> _TASK_
The lines you should transcribe are those from the one containing "Screen dimensions: 656x539" to the end of the listing below, exactly, with pictures left out.

> _STORED DATA_
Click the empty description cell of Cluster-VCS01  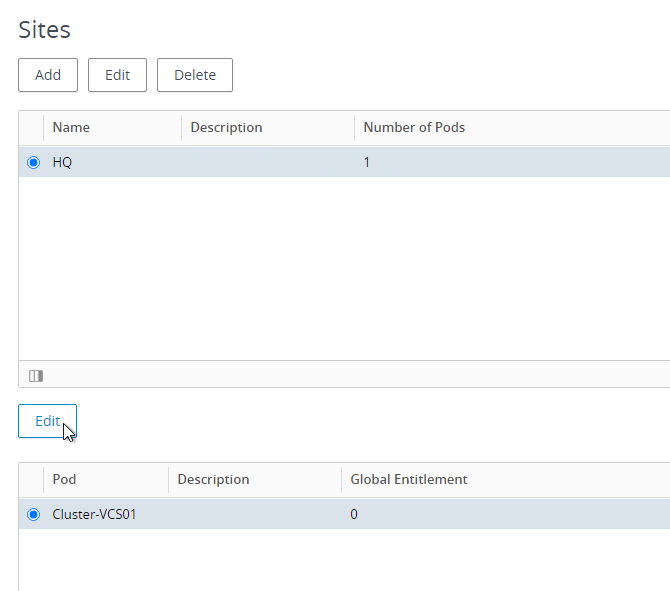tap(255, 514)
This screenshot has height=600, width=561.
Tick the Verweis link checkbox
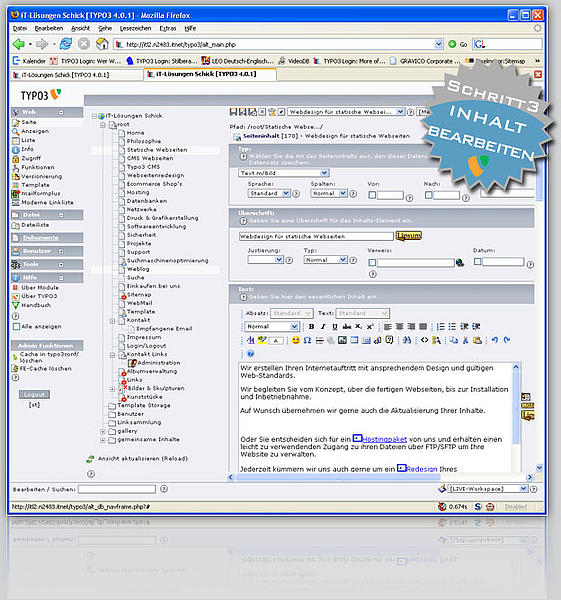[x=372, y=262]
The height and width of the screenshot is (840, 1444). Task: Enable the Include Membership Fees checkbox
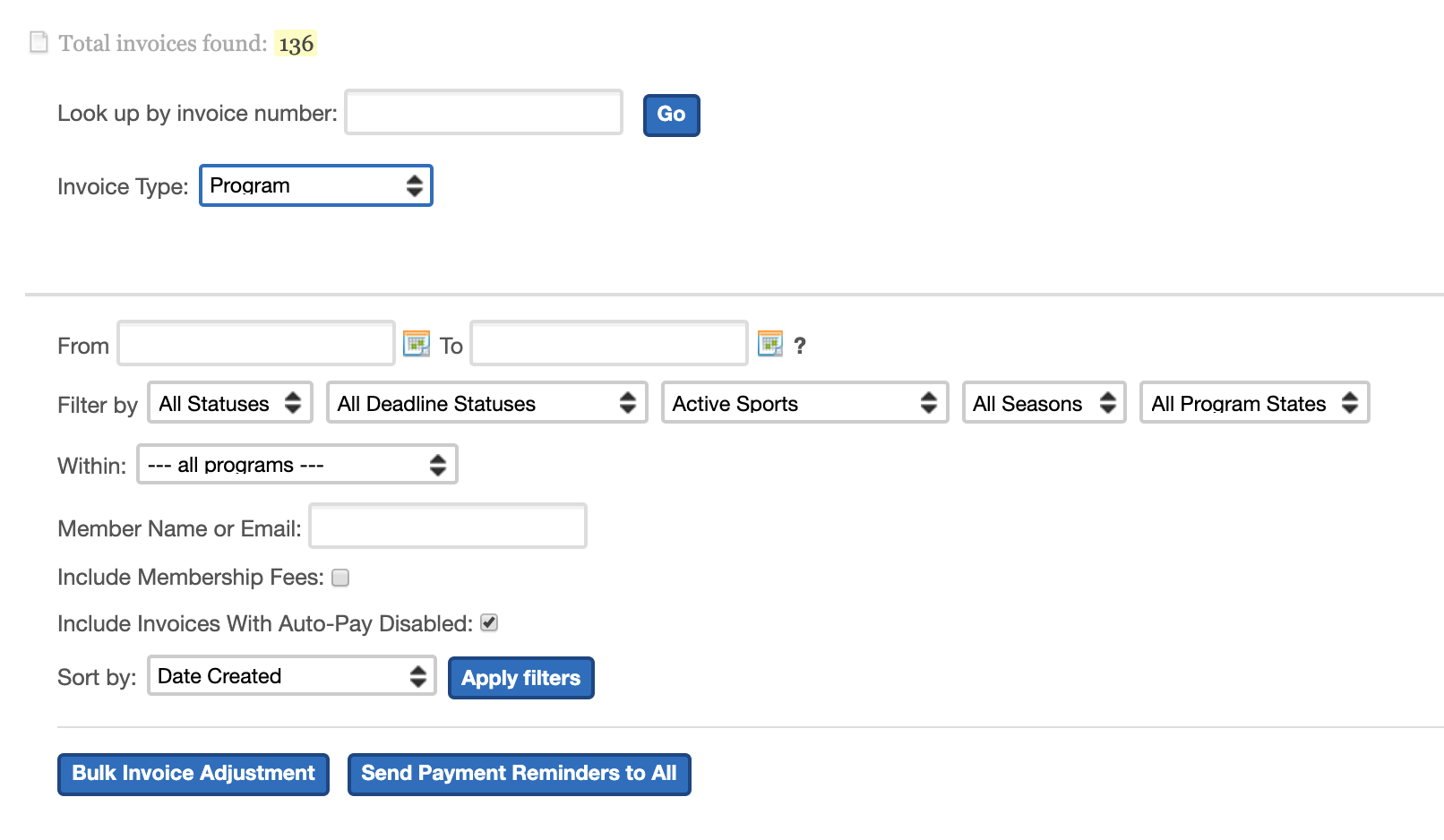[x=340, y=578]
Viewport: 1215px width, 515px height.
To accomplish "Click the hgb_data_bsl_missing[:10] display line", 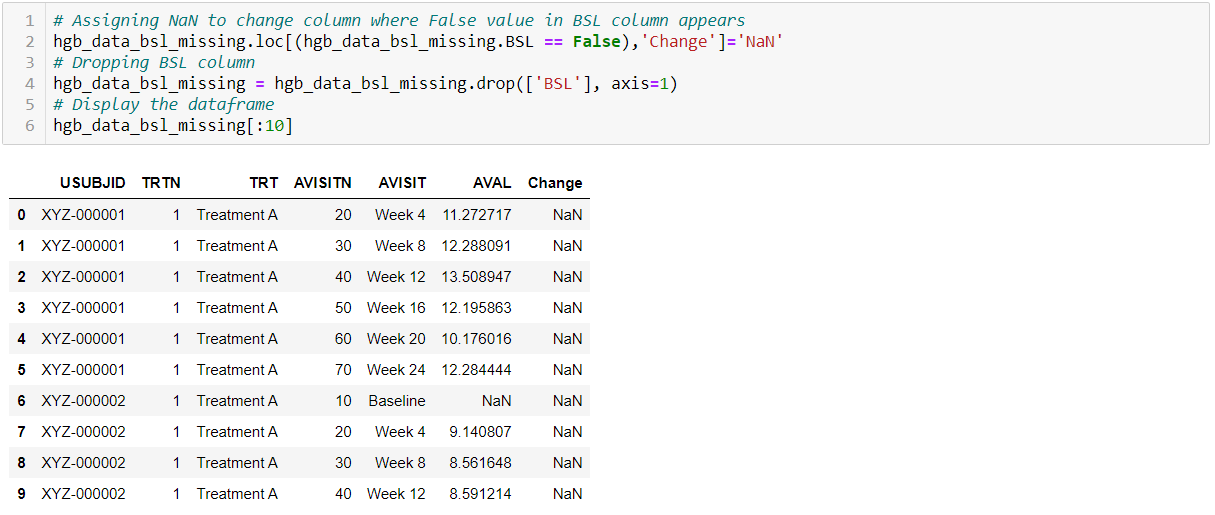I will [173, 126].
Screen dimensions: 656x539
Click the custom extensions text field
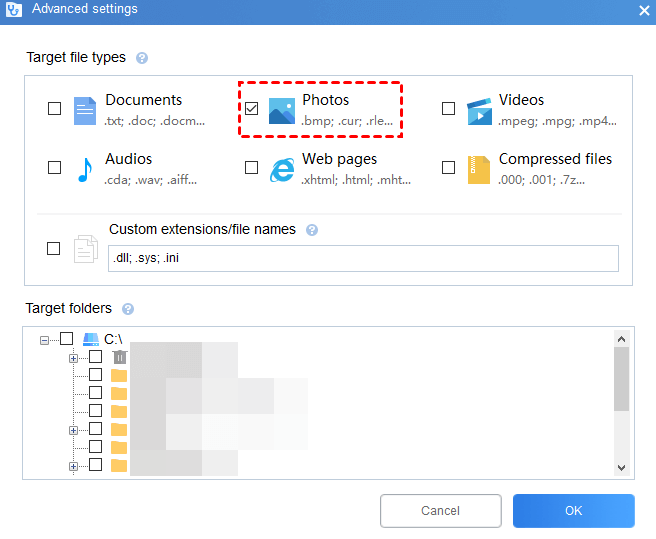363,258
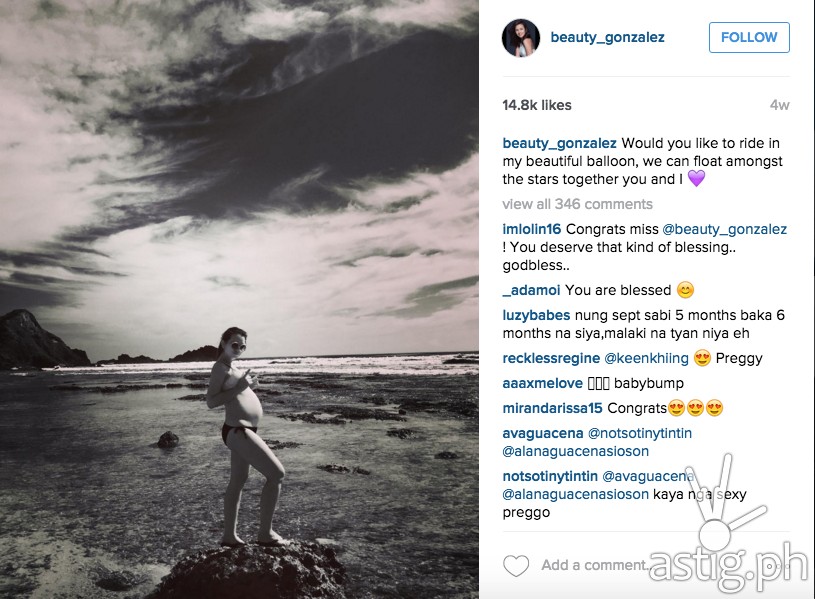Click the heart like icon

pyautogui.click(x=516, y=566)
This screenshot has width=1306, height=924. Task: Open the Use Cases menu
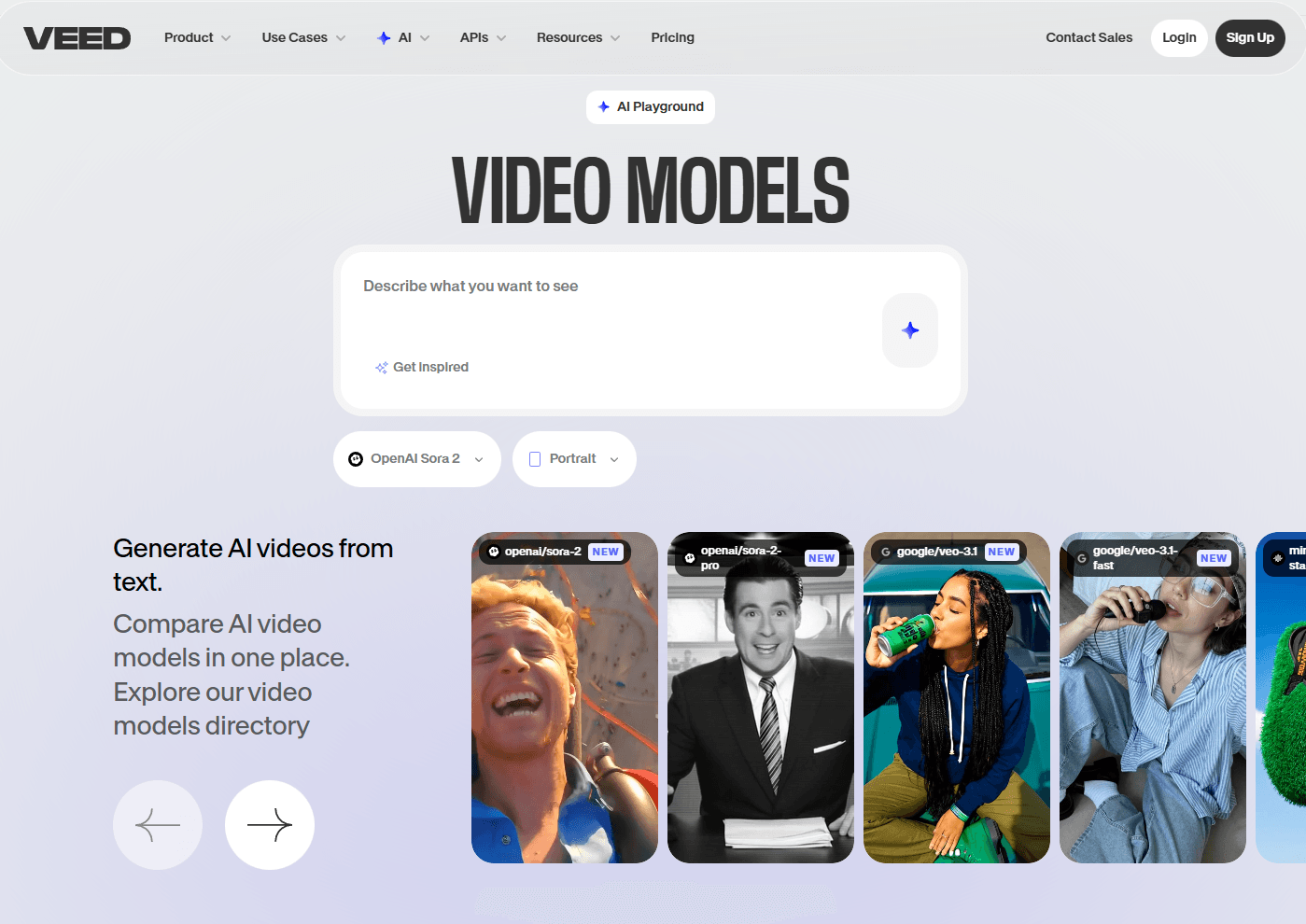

> _SOLUTION TO THIS TASK_
Screen dimensions: 656x539
Click the custom extensions text field
363,258
Click the heart like icon

pyautogui.click(x=516, y=566)
This screenshot has width=1306, height=924. Task: Open the Use Cases menu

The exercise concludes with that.